Stephen Schwartz (Adapter) has contributed music and/or lyrics to Godspell, Pippin, The Magic Show, Rags, Children of Eden and Wicked. For films, he collaborated with Alan Menken on the scores for Disney's Pocahontas, The Hunchback of Notre Dame and the recent Disney musical Enchanted, and wrote the songs for the DreamWorks animated feature The Prince of Egypt. He has also written the scores for two musicals for children, Captain Louie and Geppetto & Son, contributed the title song for the play and movie Butterflies Are Free, and collaborated with Leonard Bernstein on the English texts for Bernstein's Mass. He has released two CDs of new songs, Reluctant Pilgrim and Uncharted Territory, available at www.stephenschwartz.com, and "Defying Gravity", a book about his professional career, was recently published by Applause Books. Mr. Schwartz is the artistic director of the ASCAP Musical Theatre Workshops and a member of the Council of the Dramatists Guild. Awards include three Academy Awards, four Grammy Awards, a star on the Hollywood Walk of Fame, and a tiny handful of tennis trophies.

Nina Faso (Adapter) made her directorial debut with Peter Ustinov's, The Unknown Soldier and His Wife.

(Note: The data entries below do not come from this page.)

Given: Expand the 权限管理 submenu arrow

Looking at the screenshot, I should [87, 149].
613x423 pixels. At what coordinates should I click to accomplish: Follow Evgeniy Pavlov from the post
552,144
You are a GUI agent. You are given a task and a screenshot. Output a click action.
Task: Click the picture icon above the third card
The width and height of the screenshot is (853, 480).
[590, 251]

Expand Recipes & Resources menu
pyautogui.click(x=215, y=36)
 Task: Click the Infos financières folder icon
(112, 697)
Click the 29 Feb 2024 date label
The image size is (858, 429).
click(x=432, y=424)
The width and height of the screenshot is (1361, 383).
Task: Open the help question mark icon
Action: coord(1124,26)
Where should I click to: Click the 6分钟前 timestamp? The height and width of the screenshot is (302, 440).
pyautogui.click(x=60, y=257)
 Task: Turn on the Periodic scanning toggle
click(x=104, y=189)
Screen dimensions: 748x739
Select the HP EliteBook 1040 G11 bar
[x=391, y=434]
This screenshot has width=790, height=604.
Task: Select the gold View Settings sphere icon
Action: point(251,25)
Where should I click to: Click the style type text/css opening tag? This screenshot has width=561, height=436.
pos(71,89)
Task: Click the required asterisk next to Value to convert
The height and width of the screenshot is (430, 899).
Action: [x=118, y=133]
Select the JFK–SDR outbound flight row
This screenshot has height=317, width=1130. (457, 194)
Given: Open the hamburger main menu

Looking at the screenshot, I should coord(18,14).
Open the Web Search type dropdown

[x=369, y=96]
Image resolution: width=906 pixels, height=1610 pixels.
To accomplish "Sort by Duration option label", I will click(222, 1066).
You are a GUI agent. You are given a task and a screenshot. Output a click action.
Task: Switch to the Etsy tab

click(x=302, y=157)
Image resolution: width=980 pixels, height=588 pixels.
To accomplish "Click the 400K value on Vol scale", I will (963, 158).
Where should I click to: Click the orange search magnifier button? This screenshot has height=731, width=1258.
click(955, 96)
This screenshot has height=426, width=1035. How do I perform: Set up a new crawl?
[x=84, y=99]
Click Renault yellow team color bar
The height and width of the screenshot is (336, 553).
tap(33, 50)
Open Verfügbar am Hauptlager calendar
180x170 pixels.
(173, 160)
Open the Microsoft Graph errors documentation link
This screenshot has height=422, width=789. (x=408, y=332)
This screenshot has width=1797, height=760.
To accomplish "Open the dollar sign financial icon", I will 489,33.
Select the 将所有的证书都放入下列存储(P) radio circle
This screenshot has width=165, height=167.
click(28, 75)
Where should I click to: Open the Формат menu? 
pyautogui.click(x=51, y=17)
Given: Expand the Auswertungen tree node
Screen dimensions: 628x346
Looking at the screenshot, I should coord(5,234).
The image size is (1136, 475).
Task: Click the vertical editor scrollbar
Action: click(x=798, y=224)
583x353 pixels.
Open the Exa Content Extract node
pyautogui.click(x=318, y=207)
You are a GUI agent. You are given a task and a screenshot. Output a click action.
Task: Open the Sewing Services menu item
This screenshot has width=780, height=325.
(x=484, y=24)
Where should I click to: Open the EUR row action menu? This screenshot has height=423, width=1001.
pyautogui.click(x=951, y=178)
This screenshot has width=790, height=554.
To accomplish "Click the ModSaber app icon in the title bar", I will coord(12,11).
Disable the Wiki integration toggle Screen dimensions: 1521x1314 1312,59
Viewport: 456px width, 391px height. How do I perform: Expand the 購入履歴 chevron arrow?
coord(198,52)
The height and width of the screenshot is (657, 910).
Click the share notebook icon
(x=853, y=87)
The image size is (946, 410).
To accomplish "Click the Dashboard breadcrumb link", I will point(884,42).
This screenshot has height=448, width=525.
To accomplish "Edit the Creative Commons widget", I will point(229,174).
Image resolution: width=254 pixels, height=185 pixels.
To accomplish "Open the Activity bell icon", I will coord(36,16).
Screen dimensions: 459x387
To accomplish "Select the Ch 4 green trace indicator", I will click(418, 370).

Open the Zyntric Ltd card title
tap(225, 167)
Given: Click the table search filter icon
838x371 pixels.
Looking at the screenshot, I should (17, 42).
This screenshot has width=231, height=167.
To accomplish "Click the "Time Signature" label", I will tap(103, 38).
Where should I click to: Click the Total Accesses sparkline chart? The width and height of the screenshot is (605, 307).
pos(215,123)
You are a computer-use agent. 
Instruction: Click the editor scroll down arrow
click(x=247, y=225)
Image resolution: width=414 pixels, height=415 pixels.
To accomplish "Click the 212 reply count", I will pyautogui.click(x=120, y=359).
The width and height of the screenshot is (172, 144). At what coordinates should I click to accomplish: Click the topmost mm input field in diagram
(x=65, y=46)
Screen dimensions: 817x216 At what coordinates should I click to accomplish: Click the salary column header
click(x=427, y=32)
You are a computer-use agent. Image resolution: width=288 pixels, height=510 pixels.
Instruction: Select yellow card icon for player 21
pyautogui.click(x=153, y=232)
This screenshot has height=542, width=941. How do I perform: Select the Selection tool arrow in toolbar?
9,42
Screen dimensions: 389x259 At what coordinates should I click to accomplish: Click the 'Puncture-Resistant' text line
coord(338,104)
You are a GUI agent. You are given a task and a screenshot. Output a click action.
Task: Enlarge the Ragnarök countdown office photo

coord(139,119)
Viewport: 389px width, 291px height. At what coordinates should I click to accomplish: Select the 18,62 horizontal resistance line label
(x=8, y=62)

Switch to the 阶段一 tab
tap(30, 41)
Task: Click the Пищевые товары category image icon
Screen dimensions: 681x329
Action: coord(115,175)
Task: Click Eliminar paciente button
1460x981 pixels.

Following a stint with the improvisational comedy group: The Committee, she became one of the creators of Godspell and directed most major productions of the show in America and Europe. She then took The Rocky Horror Show from Los Angeles to Broadway. She co-adapted and co-directed the musical, Working based on Studs Terkel's book, for the Goodman Theater in Chicago and for Broadway. She co-wrote the teleplay for Working for the PBS series American Playhouse. She is the author and director of the children's television special, The Fable Company, and the co-producer and co-director of a short film called Sing For Your Life. Among her other directing credits are the musicals Just Once and Is It Just Me, Or Is It Hot In Here? which enjoyed long runs in New York and Los Angeles, respectively.

Gordon Greenberg (Director) Credits include: The Off-Broadway revival of Jacques Brel... (Zipper Theatre - Drama Desk, Drama League, Outer Critics Award noms), Pirates! Or Gilbert and Sullivan Plunder'd (conceived with Nell Benjamin - Goodspeed, Paper Mill, Huntington), Band Geeks (also co-writer, Goodspeed), The Baker's Wife (by Stephen Schwartz and Joe Stein - Paper Mill, Goodspeed), Happy Days (by Garry Marshall and Paul Williams - Goodspeed, Paper Mill, National Tour), The Citizens Band (Spiegelworld), Edges (Capital Rep.), 1776 (Paper Mill), Barnum (Asolo), Half A Sixpence (Goodspeed), Cam Jansen (Lambs Theatre), Assisted Loving (Daryl Roth), O. Henry's Lovers (Goodspeed), Peter Pan (National Tour); Floyd Collins (Signature), Breaking Up is Hard To Do (by Neil Sedaka, Harbor Entertainment), Broadway Festival (New Amsterdam), The Velvet Vise with Janeane Garafalo (NY Performance Works), Immaculate Misconception (Hampstead New End), Song of Singapore (Capital Rep.), Jesus Christ, Superstar, Joseph..., Evita (Helen Hayes), Education: Royal Academy of Dramatic Art, Stanford University, NYU Film, Lincoln Center Director's Lab.

Beowulf Boritt (Scenic Designer) Broadway: The 25th Annual Putnam County Spelling Bee, Lovemusik, Jay Johnson: The Two and Only. off-broadway: More than 50 shows including The Last Five Years, Rock of Ages, Saint Lucy's Eyes, Hank Williams: Lost Highway, Miss Julie, Public, MTC, 2nd Stage, MCC, New Group, 2007 & 2008 Ringling Brothers Circus. Awards: Obie, Audelco, Barrymore, 3 Drama Desk nominations.